* [YOUR OBJECTIVE]:
Convert the lines below into a JSON list of strings, one string per line, skipping blank lines. Leave the pictures out of the list.

(Excerpt from a dataset)
========================

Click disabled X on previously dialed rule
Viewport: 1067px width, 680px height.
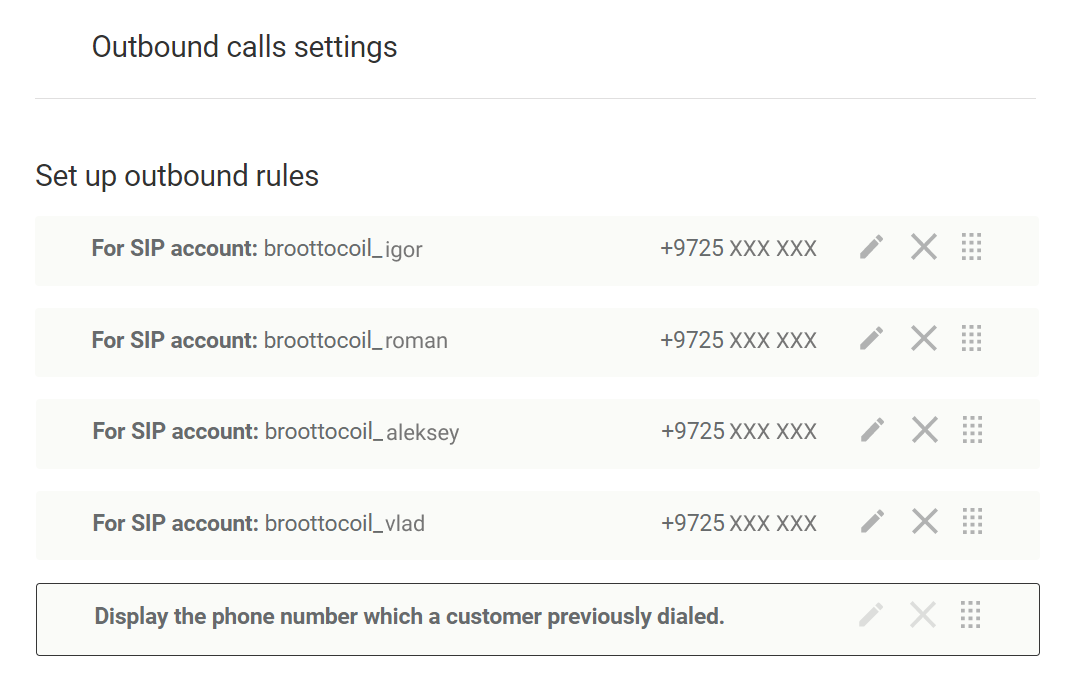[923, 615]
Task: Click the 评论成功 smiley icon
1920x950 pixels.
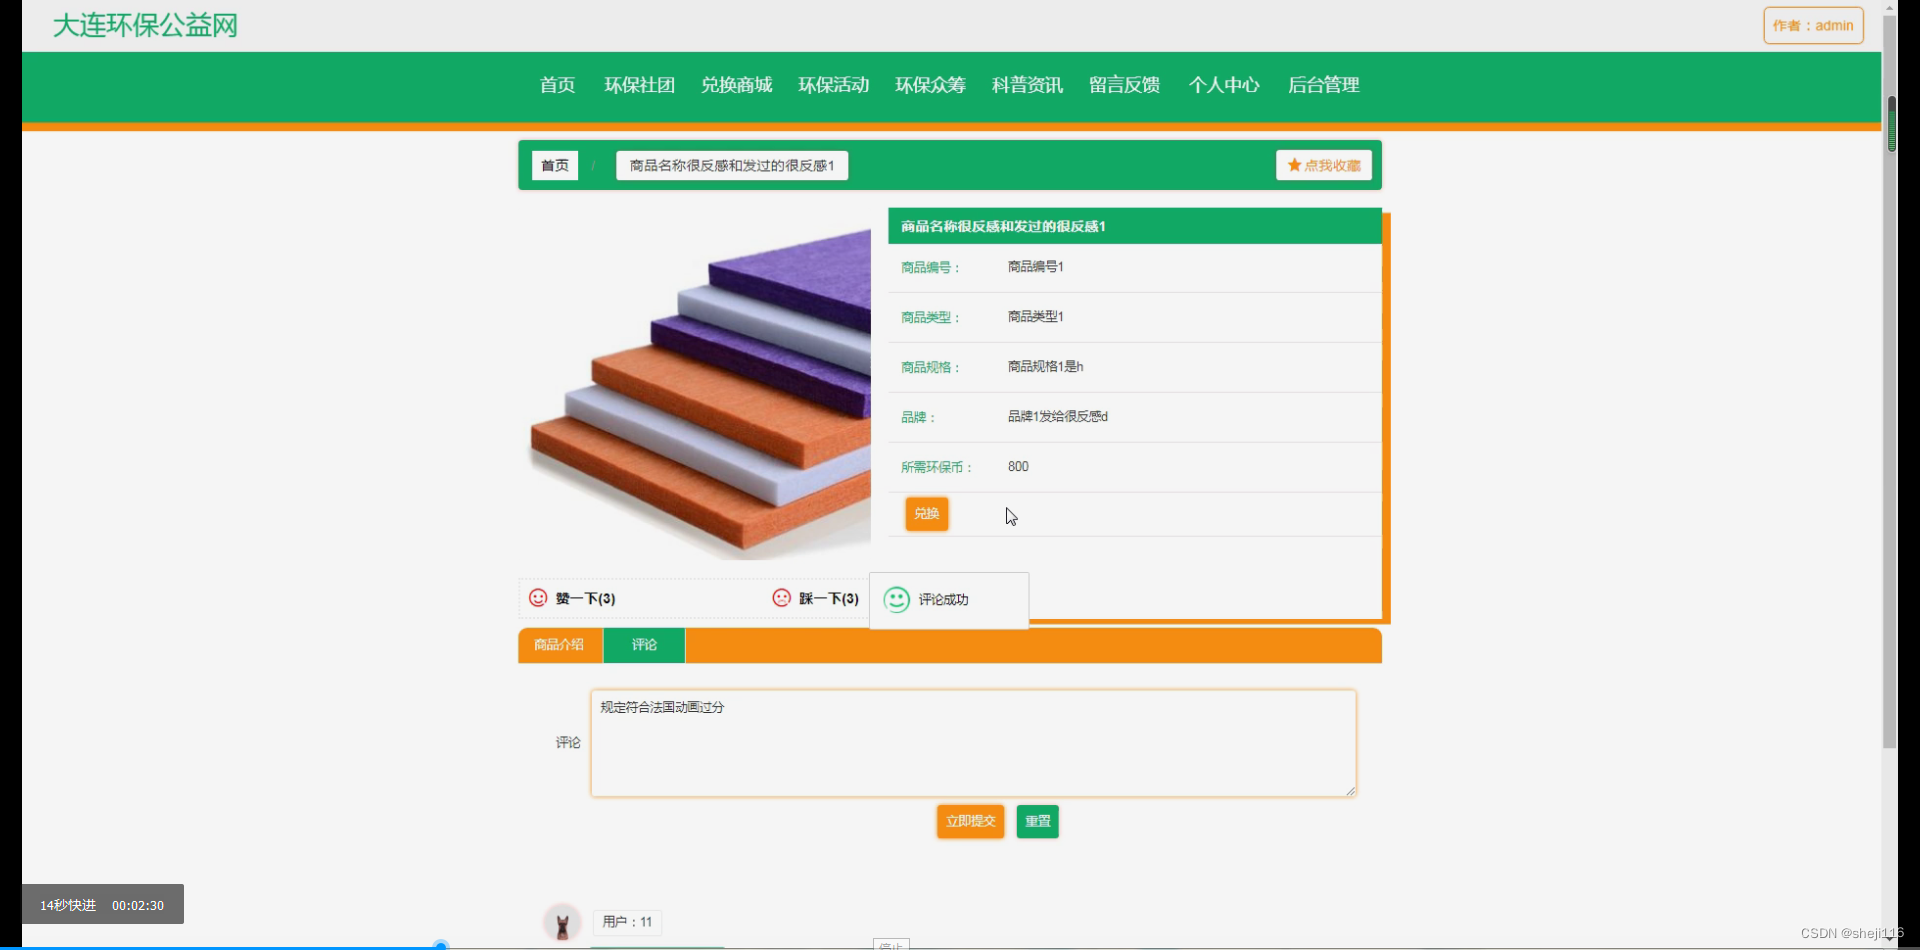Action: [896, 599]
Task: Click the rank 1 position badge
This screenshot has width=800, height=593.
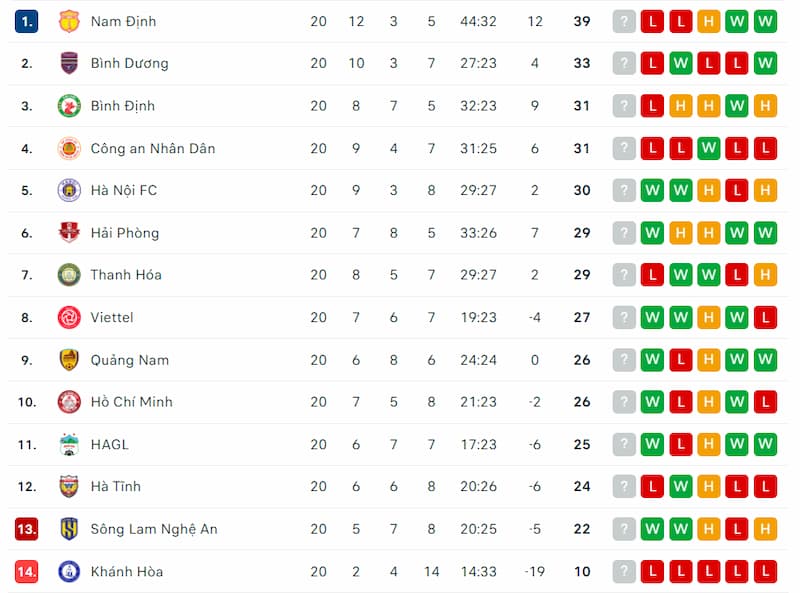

========================

* [ANSWER TO THIS PROBLEM]:
[
  "Click disabled X on previously dialed rule",
  "Viewport: 1067px width, 680px height.",
  "[923, 615]",
  "Task: Click the 评论成功 smiley icon",
  "1920x950 pixels.",
  "Action: [896, 599]",
  "Task: Click the rank 1 position badge",
  "This screenshot has width=800, height=593."
]